In ref. [25], a combination of classical ANN and Genetic Algorithm has produced a hybrid system, which is intelligent enough to make plausible predictions. The purpose of using the Genetic Algorithm was to better organize the input layer, the connection and communication among input nodes, the output layers, and to train the network more efficiently. In ref. [26], using only ANNs, 1-month and 2-month forecasting models have been built that predicted rainfall. Multiple stations in North India have contributions to the dataset and the data records were on past 141 years. Along with both Feed Forward and Back Propagation Neural Network, Levenberg–Marquardt training function has been used. Performance evaluation has been done by mean square error, regression analysis, and magnitude of relative error. Surprisingly, the results proved that the forecasting model for 1 month can predict more accurately the rainfall than that of 2 month.

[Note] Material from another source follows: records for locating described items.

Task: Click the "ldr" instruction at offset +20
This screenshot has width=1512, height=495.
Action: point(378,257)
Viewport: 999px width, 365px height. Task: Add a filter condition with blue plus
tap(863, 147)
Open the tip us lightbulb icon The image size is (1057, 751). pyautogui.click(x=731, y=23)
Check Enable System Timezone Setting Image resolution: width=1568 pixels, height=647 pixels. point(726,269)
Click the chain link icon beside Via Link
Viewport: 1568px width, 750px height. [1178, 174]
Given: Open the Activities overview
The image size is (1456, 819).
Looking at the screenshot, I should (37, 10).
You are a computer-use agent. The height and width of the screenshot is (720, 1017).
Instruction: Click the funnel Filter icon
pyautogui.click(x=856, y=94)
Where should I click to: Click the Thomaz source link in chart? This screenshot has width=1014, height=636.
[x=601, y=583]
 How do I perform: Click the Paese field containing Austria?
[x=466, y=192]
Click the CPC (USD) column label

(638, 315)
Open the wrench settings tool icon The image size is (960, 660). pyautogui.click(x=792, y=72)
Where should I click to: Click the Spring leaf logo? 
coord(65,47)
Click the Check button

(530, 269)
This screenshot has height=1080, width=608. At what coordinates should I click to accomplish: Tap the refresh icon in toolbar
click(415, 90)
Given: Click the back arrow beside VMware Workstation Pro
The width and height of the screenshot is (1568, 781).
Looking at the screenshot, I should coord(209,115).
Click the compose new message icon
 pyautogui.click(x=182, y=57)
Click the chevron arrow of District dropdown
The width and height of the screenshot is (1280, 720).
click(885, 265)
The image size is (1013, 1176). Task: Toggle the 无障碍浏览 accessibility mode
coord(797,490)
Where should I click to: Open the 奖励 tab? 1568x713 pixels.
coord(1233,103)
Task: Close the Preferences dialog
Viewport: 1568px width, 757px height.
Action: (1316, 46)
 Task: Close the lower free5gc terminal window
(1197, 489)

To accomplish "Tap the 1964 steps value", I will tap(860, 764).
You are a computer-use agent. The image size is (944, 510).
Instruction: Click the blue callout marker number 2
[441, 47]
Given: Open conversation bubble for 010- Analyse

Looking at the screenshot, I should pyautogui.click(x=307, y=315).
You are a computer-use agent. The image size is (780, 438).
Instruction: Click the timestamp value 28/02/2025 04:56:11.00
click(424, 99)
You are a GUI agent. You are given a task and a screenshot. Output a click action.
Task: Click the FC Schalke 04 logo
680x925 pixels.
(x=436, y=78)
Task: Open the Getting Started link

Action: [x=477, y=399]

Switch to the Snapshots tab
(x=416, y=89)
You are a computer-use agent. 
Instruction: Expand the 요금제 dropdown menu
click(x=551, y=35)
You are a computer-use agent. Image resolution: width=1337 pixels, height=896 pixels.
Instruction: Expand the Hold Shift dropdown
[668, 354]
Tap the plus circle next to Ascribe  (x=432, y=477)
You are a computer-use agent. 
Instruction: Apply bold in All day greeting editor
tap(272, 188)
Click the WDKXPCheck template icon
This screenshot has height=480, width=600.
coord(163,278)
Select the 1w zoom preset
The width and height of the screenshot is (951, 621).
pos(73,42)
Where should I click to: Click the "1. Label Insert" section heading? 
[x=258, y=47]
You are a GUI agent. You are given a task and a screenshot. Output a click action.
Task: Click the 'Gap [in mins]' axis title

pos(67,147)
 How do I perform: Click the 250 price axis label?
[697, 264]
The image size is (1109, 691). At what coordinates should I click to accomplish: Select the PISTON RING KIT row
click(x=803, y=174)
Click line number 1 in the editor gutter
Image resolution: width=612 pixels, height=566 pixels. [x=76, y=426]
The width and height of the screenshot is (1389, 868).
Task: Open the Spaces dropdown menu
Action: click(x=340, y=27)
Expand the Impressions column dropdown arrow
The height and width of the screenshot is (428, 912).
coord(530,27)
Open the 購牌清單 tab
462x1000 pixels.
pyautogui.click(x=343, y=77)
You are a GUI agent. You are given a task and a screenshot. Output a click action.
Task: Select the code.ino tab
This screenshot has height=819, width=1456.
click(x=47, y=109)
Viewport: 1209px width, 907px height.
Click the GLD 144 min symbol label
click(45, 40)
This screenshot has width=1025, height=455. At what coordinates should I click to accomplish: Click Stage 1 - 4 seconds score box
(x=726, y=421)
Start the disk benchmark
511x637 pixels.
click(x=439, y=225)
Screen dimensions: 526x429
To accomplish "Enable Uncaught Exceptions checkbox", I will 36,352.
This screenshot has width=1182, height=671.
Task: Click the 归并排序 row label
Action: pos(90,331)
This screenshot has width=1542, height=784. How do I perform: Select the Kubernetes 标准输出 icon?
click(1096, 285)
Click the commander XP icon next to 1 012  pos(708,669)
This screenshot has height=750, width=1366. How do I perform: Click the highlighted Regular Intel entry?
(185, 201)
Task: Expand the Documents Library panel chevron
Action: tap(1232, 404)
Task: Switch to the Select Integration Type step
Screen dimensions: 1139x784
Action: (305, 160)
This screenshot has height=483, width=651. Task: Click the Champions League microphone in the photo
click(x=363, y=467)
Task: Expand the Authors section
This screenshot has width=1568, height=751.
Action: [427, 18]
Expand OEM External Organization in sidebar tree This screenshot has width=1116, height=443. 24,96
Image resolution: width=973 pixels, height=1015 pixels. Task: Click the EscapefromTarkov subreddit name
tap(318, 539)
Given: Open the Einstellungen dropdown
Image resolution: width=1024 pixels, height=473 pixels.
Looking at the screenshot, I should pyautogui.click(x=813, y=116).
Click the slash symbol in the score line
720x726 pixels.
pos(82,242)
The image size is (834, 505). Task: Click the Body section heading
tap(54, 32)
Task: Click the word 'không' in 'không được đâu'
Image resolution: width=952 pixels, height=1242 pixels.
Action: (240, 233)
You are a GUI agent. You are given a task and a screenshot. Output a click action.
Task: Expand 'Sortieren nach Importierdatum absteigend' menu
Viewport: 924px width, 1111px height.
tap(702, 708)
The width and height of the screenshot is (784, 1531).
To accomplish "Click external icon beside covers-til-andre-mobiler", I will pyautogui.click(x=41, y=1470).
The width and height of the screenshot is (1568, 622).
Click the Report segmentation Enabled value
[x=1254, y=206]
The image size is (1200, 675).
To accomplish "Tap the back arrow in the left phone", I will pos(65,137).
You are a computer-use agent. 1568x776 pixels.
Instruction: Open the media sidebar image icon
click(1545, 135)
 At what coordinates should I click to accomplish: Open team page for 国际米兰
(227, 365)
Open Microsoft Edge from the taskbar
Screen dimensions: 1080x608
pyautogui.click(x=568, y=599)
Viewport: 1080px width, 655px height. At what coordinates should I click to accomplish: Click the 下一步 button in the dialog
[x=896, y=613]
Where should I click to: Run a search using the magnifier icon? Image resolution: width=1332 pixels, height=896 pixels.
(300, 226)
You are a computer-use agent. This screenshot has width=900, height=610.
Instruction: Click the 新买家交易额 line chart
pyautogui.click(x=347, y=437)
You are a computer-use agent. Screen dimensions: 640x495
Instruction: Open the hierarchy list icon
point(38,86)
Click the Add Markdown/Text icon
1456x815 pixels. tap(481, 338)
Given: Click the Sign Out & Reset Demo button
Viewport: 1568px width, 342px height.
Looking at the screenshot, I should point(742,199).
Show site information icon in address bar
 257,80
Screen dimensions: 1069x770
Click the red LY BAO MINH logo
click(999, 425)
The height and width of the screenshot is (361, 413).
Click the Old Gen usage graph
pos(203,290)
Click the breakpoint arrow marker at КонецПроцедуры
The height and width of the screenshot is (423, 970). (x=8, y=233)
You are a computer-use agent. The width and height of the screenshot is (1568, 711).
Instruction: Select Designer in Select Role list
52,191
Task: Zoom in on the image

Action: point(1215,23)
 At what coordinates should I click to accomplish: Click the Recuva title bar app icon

In ref. [27], authors worked with a time series dataset containing data on Monsoon Rainfall of Summer in India (based on monthly and seasonal time periods of 1871 till 2014). Due to the unpredictable and dynamic nature of monsoon rainfall, entropy theory, fuzzy set, and ANN were used. The fuzzy set theory handled uncertainties and made transition from one inference to another smooth using degrees. In the modified entropy computational concept, the input was treated as a degree of membership into the entropy function (also called Fuzzy Information-Gain [FIG]). The ANN then defuzzified every fuzzified rule. Finally, the output of FIG of every fuzzy-set was fed into the ANN. Evaluation of performance was done through root mean square error (RMSE), standard deviations (SDs), correlation coefficient (CC), and performance parameter (PP). This integrated combination worked better than many other models.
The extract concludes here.